Saved data entries
[Start of section]

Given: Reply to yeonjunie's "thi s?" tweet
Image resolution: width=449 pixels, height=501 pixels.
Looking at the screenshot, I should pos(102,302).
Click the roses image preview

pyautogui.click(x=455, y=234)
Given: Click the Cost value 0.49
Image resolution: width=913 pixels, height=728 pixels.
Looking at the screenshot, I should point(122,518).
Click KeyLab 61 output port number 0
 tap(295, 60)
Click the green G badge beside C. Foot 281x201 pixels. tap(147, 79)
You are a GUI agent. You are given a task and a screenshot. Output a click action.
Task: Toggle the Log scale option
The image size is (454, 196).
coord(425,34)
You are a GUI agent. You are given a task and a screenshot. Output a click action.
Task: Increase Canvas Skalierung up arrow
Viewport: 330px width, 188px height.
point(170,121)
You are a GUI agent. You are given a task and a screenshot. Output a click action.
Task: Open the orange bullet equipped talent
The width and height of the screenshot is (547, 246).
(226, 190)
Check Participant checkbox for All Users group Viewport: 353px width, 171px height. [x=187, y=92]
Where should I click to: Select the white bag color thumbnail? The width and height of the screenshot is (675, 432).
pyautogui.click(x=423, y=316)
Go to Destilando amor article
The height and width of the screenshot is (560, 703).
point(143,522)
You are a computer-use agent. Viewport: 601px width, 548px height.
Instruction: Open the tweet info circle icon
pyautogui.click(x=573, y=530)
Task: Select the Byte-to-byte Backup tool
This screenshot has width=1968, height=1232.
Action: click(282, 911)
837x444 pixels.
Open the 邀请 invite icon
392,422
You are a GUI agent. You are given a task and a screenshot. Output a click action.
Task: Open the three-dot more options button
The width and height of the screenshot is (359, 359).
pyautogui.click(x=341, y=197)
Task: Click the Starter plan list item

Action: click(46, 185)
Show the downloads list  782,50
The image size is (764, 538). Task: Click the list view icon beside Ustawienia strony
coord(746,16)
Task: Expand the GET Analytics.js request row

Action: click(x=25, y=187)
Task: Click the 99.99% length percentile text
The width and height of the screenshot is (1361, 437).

[End of section]

**Task prompt**
Please print out every record exactly as it is written.

**Answer to this task**
Given: Reply to yeonjunie's "thi s?" tweet
Image resolution: width=449 pixels, height=501 pixels.
Looking at the screenshot, I should pos(102,302).
Click the roses image preview

pyautogui.click(x=455, y=234)
Given: Click the Cost value 0.49
Image resolution: width=913 pixels, height=728 pixels.
Looking at the screenshot, I should point(122,518).
Click KeyLab 61 output port number 0
 tap(295, 60)
Click the green G badge beside C. Foot 281x201 pixels. tap(147, 79)
You are a GUI agent. You are given a task and a screenshot. Output a click action.
Task: Toggle the Log scale option
The image size is (454, 196).
coord(425,34)
You are a GUI agent. You are given a task and a screenshot. Output a click action.
Task: Increase Canvas Skalierung up arrow
Viewport: 330px width, 188px height.
point(170,121)
You are a GUI agent. You are given a task and a screenshot. Output a click action.
Task: Open the orange bullet equipped talent
The width and height of the screenshot is (547, 246).
(226, 190)
Check Participant checkbox for All Users group Viewport: 353px width, 171px height. [x=187, y=92]
Where should I click to: Select the white bag color thumbnail? The width and height of the screenshot is (675, 432).
pyautogui.click(x=423, y=316)
Go to Destilando amor article
The height and width of the screenshot is (560, 703).
point(143,522)
You are a computer-use agent. Viewport: 601px width, 548px height.
Instruction: Open the tweet info circle icon
pyautogui.click(x=573, y=530)
Task: Select the Byte-to-byte Backup tool
This screenshot has width=1968, height=1232.
Action: click(282, 911)
837x444 pixels.
Open the 邀请 invite icon
392,422
You are a GUI agent. You are given a task and a screenshot. Output a click action.
Task: Open the three-dot more options button
The width and height of the screenshot is (359, 359).
pyautogui.click(x=341, y=197)
Task: Click the Starter plan list item

Action: click(46, 185)
Show the downloads list  782,50
The image size is (764, 538). Task: Click the list view icon beside Ustawienia strony
coord(746,16)
Task: Expand the GET Analytics.js request row

Action: click(x=25, y=187)
Task: Click the 99.99% length percentile text
The width and height of the screenshot is (1361, 437).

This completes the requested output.